Distillery managers have found that whisky exposed to sea air takes slightly longer to mature, possibly because wood expands and contracts more slowly in the even temperatures of the Gulf Stream around the western islands. In addition, a butt of whisky takes longer to mature than a hogshead and a 'hoggy', in turn, longer than a barrel.

But making whisky never was a hurried business. Quality is the main concern of the Master Blender.

'Maturity is a very subjective area,' Denis Nicol explains. 'What to one person may be nothing more than a half-whisky might be considered just right to someone else. It's a subject best left to the expertise of the blender. However, I suspect that each individual whisky has its own optimum maturation time. I would say a Speyside might be 12 years, while an Islay malt might be 15 or 17 years.

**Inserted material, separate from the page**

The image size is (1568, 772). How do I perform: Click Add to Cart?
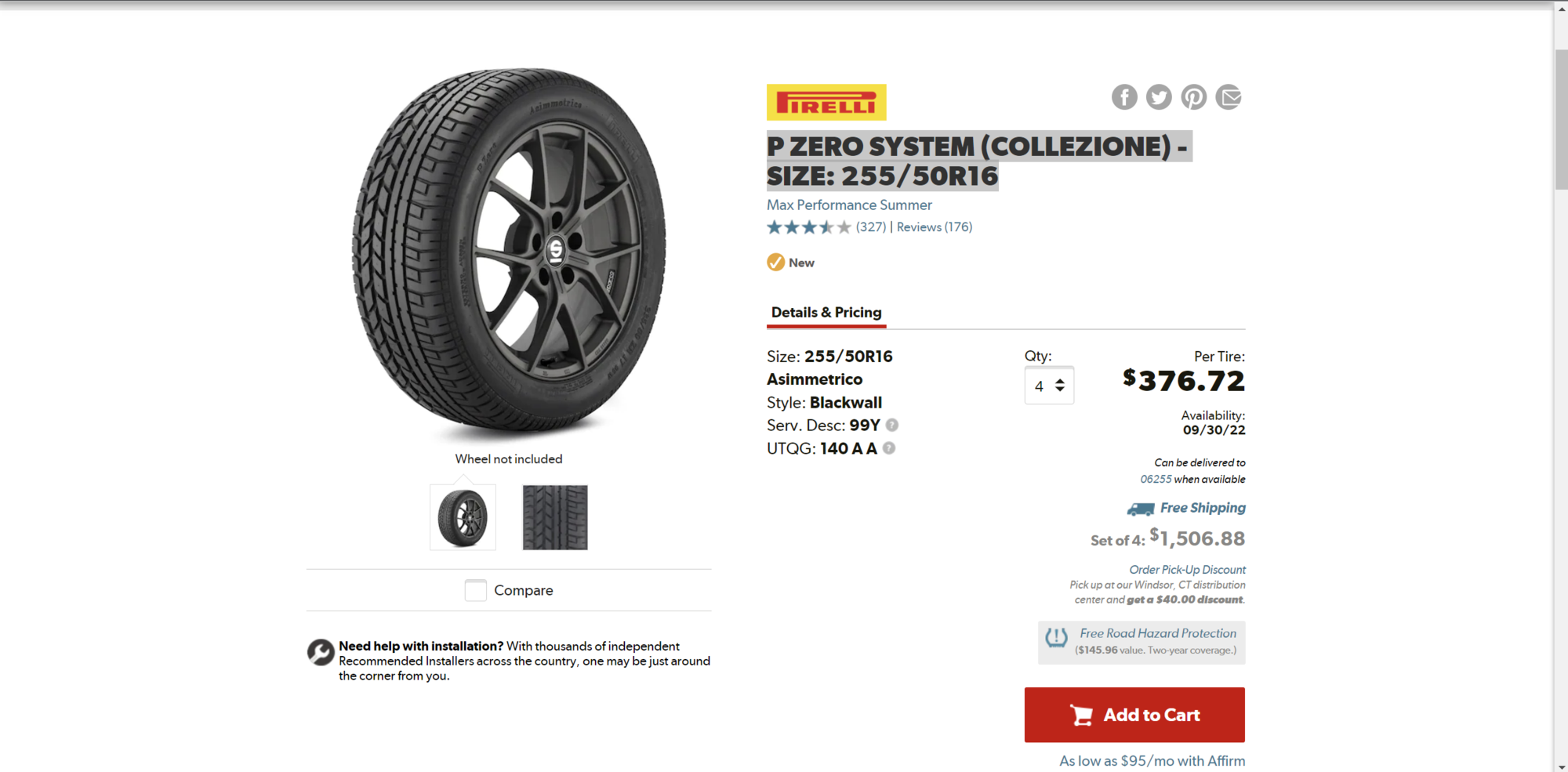coord(1134,714)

'A Laphroaig ten years old, to offer an example, has a heavy peaty presence with quite a smoky flavour. When you mature it another five years, the peat becomes suppressed and the woods begin to come out. I won't say you get a better balance of wood and peat reek, but you notice an almost cognac note to the spirit and the wood carries lingering flavour notes which begin to come through.'

Once bottled and sealed from the air, all maturation stops, which is why every bottle of Ballantine's 17 Years Old has consistency of quality and flavour.

The malts in 17 Years Old are distilled at around 70 per cent alcohol by volume and reduced to 63.5 per cent or 111 proof before being put into casks.

'Some places in the industry put it into the cask at strength natural, straight from the still,' Denis says. 'No water is added and it means you don't have as much to mature. However, I believe that adding water actually promotes maturation and enhances the process.'

Because of the high strength of matured whisky used for blending, it is reduced with neutral, demineralised water to 43 per cent alcohol by volume.

'Demineralised water removes metal ions, like calcium, magnesium, iron or copper which can react with the whisky. Contact with iron, for example, can turn it permanently green or black. Calcium causes "flock", a technical term for minute particles which create haze,' Denis adds.

When the mature whisky is ready for bottling, the four elements which make up Ballantine's crest have played their part. The living barley has combined with pure mountain water in malting, mashing and fermentation. The individuality of the pot still has played its part and, finally, the young spirit has interacted with oak to mellow into fine, rounded whisky.

At each step of the production process every effort has been made to capture the natural harvest of ingredients at their prime, from the full flavour of fine barley, hand-cut peat and pure water, to distilling and maturation which combine the best of tradition and modern technology.